25.06.2009

Auto-Emprego

Nuno Sampayo Ribeiro

 

 

As condições fiscais e a lentidão judicial penalizam a internacionalização de empresas e de trabalhadores a partir de Portugal. Não faz sentido que continuem em vigor regimes anteriores à era da economia global e do euro. E que colocam Portugal em desvantagem comparativa em face de Espanha e de países do Alargamento da UE. É urgente viabilizar as condições fiscais de internacionalização através da consagração das medidas seguintes: 

 

  • Resolução judicial dos litígios no prazo de 1 ano

  • Tributação do rendimento obtido no mercado estrangeiro nas condições fiscais nele vigentes

  • Revisão da tributação das empresas não-residentes (v.g. pagamentos a fornecedores ou investidores)

  • Criação do regime do trabalhador-qualificado temporariamente no estrangeiro ou do trabalhador estrangeiro-qualificado temporariamente em Portugal

  • Apoio à reorganização empresarial, software, marketing e formação profissional

  • Revisão do regime de tributação da propriedade intelectual

  • Maior transparência e estabilidade no funcionamento das normas fiscais

  • Redução dos custos de cumprimento dos deveres fiscais, simplificando as obrigações de informação fiscal, em especial as das Micro e PME, e as do ‘dossier de preços de transferência’

  • Urgente agilização das formalidades relativas aos Modelos ‘RFI’

  • Revigorar a confiança recíproca entre o contribuinte e a administração fiscal

  • Criação da Arbitragem Fiscal

 

Outro factor penalizador é a tributação que influencia a escolha individual entre “trabalho-lazer-formação”. A qual desincentiva a opção pelo esforço de iniciativa empresarial ou de formação profissional.
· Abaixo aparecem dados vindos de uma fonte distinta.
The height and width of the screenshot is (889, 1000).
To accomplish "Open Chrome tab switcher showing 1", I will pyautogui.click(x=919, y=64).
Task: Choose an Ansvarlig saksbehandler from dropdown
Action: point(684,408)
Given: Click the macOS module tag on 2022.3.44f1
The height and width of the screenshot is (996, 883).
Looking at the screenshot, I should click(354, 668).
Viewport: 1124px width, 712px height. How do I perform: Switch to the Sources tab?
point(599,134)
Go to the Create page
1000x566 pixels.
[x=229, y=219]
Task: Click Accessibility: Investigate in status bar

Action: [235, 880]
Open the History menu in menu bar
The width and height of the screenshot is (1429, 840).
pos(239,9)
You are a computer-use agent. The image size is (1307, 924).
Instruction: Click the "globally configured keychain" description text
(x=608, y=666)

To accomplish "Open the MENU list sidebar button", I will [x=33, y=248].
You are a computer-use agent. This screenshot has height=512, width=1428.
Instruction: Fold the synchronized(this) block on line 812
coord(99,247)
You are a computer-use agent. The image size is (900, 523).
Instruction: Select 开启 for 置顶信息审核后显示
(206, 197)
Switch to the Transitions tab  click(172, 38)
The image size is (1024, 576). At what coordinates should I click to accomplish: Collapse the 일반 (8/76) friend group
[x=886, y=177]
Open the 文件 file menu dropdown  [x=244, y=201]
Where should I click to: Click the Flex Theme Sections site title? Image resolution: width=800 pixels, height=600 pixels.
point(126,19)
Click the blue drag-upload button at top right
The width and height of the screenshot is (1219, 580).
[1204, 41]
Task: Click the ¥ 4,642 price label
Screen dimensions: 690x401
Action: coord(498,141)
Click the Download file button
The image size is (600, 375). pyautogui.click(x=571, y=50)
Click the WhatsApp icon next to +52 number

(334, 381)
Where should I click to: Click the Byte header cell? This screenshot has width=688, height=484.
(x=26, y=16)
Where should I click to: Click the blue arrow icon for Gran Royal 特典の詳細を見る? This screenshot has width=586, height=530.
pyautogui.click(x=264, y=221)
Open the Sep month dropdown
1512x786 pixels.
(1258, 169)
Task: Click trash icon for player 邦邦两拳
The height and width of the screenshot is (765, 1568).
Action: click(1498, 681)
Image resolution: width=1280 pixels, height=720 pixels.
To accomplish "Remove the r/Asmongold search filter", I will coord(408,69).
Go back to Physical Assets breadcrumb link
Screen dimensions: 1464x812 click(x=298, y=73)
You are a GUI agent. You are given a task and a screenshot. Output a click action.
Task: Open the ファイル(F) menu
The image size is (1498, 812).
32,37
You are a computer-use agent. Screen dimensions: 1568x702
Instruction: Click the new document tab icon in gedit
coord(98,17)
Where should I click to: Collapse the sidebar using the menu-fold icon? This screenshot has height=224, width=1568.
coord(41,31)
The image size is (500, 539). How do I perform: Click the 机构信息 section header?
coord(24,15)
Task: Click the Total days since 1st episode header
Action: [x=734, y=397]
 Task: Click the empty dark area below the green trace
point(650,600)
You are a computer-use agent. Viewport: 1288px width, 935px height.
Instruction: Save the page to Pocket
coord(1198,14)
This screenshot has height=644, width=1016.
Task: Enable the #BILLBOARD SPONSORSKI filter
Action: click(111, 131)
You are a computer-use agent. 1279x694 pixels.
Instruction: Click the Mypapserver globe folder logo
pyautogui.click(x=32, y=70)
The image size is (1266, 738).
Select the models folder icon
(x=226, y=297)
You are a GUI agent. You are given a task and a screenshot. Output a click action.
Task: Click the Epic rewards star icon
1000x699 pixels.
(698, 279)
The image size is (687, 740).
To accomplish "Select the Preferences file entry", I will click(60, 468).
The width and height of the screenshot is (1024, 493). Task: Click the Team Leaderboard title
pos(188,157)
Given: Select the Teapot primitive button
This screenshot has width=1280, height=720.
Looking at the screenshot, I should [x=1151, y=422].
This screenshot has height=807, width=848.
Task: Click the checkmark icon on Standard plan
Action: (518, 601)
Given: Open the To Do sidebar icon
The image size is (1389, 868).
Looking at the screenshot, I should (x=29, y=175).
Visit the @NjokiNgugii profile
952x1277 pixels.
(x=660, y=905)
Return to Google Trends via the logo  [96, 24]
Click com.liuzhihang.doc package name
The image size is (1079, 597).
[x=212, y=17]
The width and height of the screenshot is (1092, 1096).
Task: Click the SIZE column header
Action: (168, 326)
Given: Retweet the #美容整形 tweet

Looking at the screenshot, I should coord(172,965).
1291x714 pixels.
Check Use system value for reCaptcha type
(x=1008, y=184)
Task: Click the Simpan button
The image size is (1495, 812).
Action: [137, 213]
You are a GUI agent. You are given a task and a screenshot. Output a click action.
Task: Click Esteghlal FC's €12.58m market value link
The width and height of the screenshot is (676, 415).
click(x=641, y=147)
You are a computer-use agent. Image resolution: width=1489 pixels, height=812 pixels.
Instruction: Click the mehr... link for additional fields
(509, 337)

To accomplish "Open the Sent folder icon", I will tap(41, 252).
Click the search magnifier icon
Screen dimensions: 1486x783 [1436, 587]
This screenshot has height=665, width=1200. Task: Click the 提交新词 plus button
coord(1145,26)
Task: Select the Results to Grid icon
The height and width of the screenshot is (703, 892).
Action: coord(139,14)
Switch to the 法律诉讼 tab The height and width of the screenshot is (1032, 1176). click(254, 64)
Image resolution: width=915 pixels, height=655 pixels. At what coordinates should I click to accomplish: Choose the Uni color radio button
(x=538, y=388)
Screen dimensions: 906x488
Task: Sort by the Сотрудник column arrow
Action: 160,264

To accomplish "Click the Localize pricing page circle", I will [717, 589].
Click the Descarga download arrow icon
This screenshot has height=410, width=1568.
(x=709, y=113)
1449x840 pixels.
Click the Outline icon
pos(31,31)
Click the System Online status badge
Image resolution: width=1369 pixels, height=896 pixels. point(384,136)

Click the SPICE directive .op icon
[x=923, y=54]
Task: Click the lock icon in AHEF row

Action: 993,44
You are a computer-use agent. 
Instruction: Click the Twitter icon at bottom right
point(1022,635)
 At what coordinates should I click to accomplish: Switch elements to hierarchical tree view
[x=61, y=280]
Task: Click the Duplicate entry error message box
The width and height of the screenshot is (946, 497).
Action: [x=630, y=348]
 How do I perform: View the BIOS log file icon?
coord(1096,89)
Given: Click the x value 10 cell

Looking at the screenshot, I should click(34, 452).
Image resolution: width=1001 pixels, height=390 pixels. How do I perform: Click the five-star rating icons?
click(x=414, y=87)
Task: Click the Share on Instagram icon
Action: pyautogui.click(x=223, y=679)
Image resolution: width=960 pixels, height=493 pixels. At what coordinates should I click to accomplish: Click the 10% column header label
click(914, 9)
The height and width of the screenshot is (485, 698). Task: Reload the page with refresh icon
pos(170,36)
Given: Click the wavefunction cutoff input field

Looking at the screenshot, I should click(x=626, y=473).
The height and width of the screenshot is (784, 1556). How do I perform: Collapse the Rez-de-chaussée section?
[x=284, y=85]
Opção que é urgente promover através das seguintes medidas:

 

  • Criação de uma discriminação fiscal positiva para as actividades-nascentes de natureza empresarial, através do regime fiscal do Auto-Emprego

  • Criação de um regime para o investimento intelectual a cargo do trabalhador

 

O exposto sintetiza as ideias do estudo que efectuei e das propostas que apresento em resposta à incumbência que recebi do Fórum para a Competitividade: formular propostas fiscais favoráveis à internacionalização de empresas portuguesas. Estudo que será divulgado hoje no seminário “Internacionalizar Portugal: um modelo de futuro”. Realço nesta ocasião, a proposta relativa ao regime fiscal do Auto-Emprego pois é deste modo que muitos empreendedores iníciam a sua actividade. Desde logo, porque a actividade pode não justificar de início a adopção de forma societária, pelos significativos custos associados, incluindo o pagamento especial por conta. Neste caso, os rendimentos que obtêm ficam sujeitos à tributação por taxa progressiva em IRS. O que pode sujeitar o rendimento assim obtido a uma tributação superior à que resultaria da sujeição desse mesmo rendimento à taxa do IRC. Esta situação, além de discriminar negativamente o agente económico pessoa-singular, é um obstáculo à viabilização da actividade empresarial-nascente. E ao cumprimento voluntário das obrigações fiscais. Acresce que no caso de o contribuinte ser casado os efeitos negativos da progressividade poderão ainda ser agravados. Esta situação, não é condizente com o imperativo social da criação de emprego, nem com o de estimular este esforço individual que é portador de bem comum. Assim, em França foi criado o programa “L’auto-entrepreneur” que sujeita a iniciativa empresarial, na modalidade de auto-emprego, a um regime fiscal que prevê a não liquidação de IVA e a faculdade de opção pelo ‘novo regime micro fiscal simplificado’, o qual estabelece nomeadamente o pagamento do imposto sobre o rendimento à taxa de 1%, 1,7% ou 2,2%, nas condições que regula. Este regime está em vigor desde 1 de Janeiro de 2009, e pode ser conhecido no sítio: www.lautoentrepreneur.fr

 

Em próximo artigo detalharei outra conclusão central do estudo: a nossa desvantagem comparativa em face de Espanha e de países do Alargamento da UE. Evidencia penosa de um sistema fiscal cada vez mais turista da internacionalização da sua própria economia.